Hasta el momento no existe evidencia pública que demuestre que Costa Rica compró Pegasus, que Hacienda esté considerando Pegasus o que NSO Group sea proveedor del Gobierno costarricense. Vincular directamente ambos asuntos como una contratación comprobada excedería la información disponible.
Pegasus resulta relevante únicamente para comprender hasta dónde ha avanzado internacionalmente la tecnología israelí utilizada por gobiernos. Investigaciones forenses de Citizen Lab y Amnesty International han documentado infecciones o intentos de infección contra periodistas, defensores de derechos humanos y otras personas en diferentes países. El sistema puede comprometer teléfonos y obtener información de dispositivos seleccionados, pero pertenece a NSO Group y no existe prueba pública de que corresponda a la tecnología anunciada por Hacienda.
Tampoco toda tecnología vinculada con antiguos integrantes del Mossad tiene funciones de espionaje. Empresas como XM Cyber, fundada entre otros por el exdirector del Mossad Tamir Pardo, desarrollan sistemas orientados principalmente a encontrar vulnerabilidades dentro de infraestructuras informáticas. La procedencia israelí o la vinculación de sus desarrolladores con organismos de inteligencia no permite, por sí sola, determinar qué función cumple un producto.
La información que Costa Rica todavía necesita conocer
El elemento pendiente en Costa Rica continúa siendo la identificación de la tecnología mencionada públicamente por el Gobierno. Hacienda manifestó posteriormente que se encuentra analizando alternativas y que todavía no existe una herramienta definida. Mientras esa situación se mantenga, no puede determinarse qué información procesaría el sistema, cuáles instituciones podrían consultarlo, qué funcionarios tendrían acceso ni qué controles impedirían búsquedas injustificadas.
Para determinar los riesgos reales será necesario conocer el proveedor seleccionado, las funciones del programa, las bases de datos que podrá consultar, los mecanismos utilizados para autorizar búsquedas, los registros de auditoría que dejará cada consulta, los funcionarios autorizados, los procedimientos para investigar accesos indebidos y las posibilidades técnicas de reutilizar la información obtenida para finalidades diferentes a la lucha contra la evasión y el contrabando.
También será determinante establecer si los controles dependen exclusivamente de la institución que utiliza la plataforma o si existirán mecanismos externos e independientes de fiscalización. Una herramienta que registre quién realizó cada consulta, qué persona fue investigada, cuál funcionario autorizó la búsqueda y qué información fue extraída permite establecer responsabilidades posteriores. Un sistema sin esa trazabilidad aumenta el riesgo de que accesos indebidos sean difíciles de detectar.
El caso Magnitsky no demuestra que algo semejante esté ocurriendo en Costa Rica y tampoco demuestra que la tecnología anunciada por Hacienda vaya a utilizarse indebidamente. Lo que sí proporciona es un precedente documentado sobre las consecuencias que puede alcanzar la infiltración criminal cuando logra penetrar instituciones tributarias y otras estructuras del Estado.

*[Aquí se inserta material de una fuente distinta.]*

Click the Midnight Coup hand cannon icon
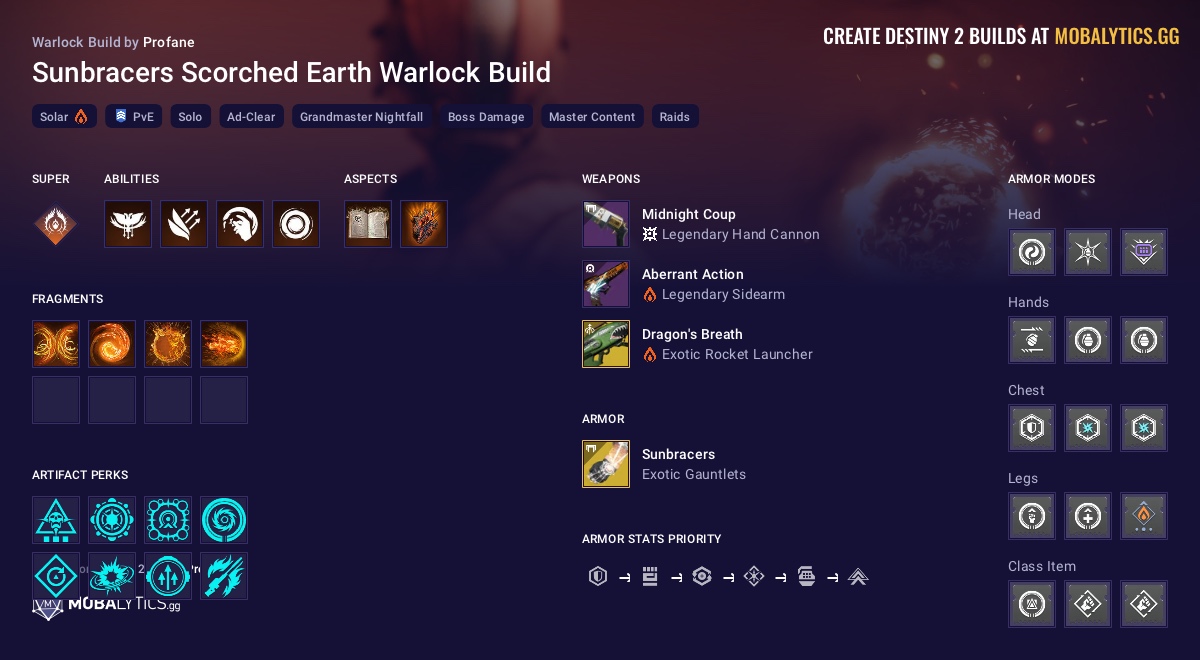 606,224
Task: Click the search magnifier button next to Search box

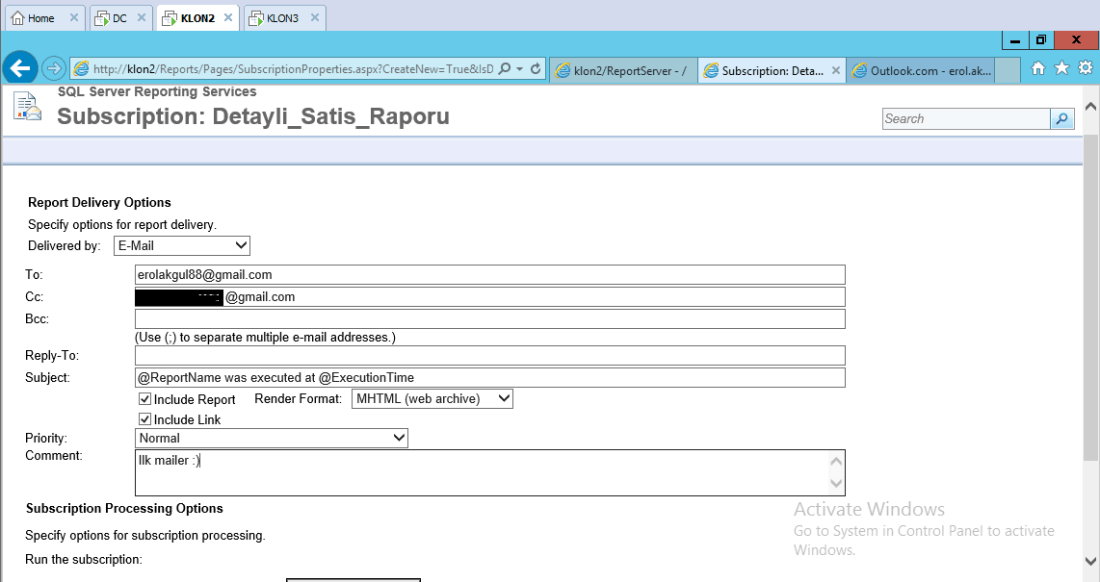Action: 1061,119
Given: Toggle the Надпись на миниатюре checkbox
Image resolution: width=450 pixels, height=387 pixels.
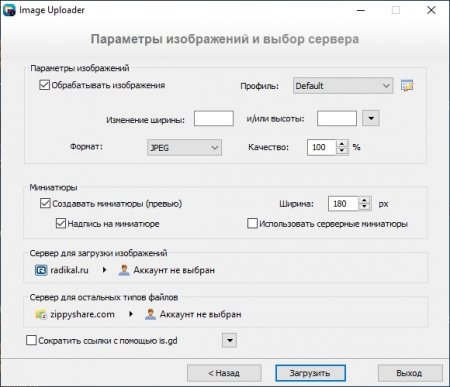Looking at the screenshot, I should (61, 223).
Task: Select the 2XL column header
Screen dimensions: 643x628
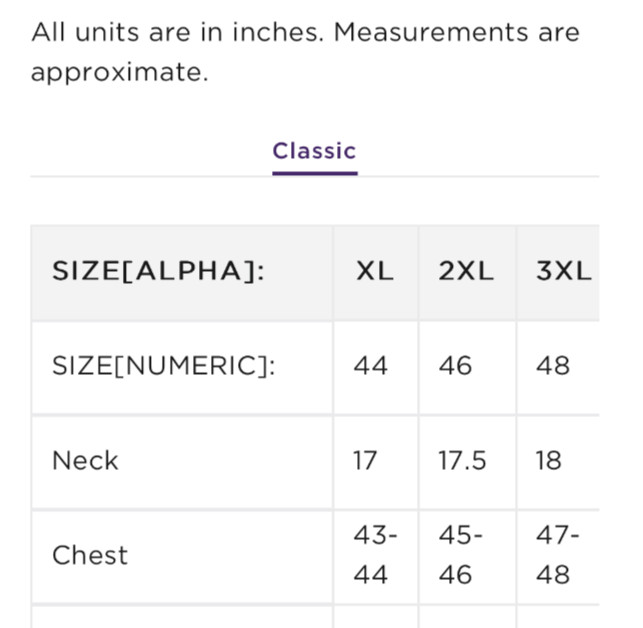Action: coord(466,271)
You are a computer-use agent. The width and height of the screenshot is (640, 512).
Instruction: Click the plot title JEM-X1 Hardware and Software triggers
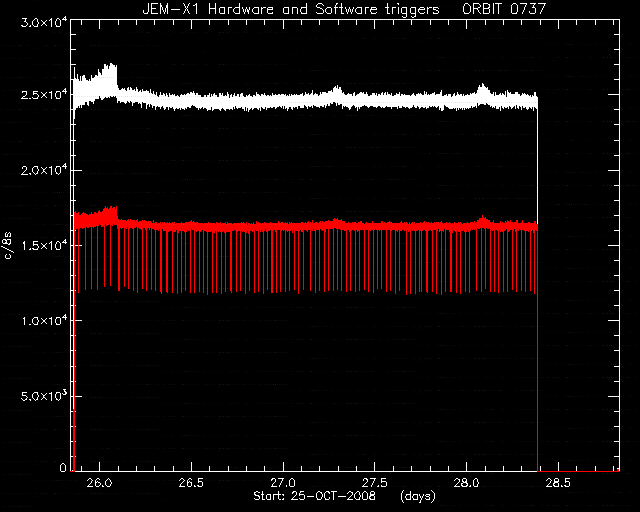[291, 9]
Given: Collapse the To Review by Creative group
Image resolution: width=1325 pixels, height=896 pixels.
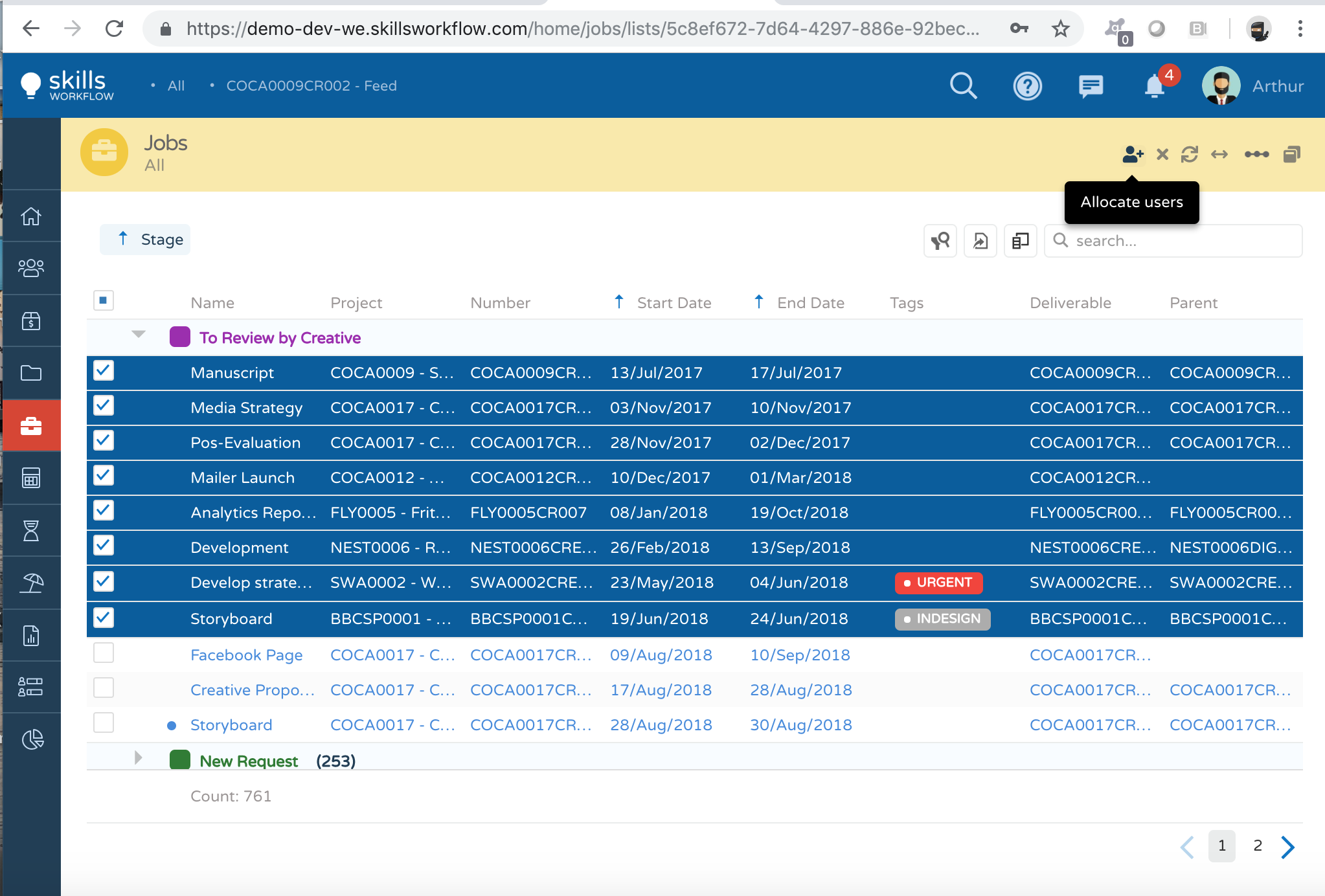Looking at the screenshot, I should point(138,337).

Costa Rica todavía se encuentra, según la última respuesta conocida de Hacienda, en una etapa de análisis. Precisamente por encontrarse antes de una eventual adquisición, las características técnicas, controles, auditorías y límites de acceso pueden conocerse y discutirse antes de que una plataforma de esta naturaleza concentre información estatal.
La pregunta que permanece abierta no es solamente qué tecnología desarrollada por el Mossad podría adquirir Hacienda para encontrar evasores y contrabandistas. El precedente internacional obliga también a determinar qué mecanismos impedirían que esa misma capacidad termine algún día en manos de las personas que fue diseñada para perseguir.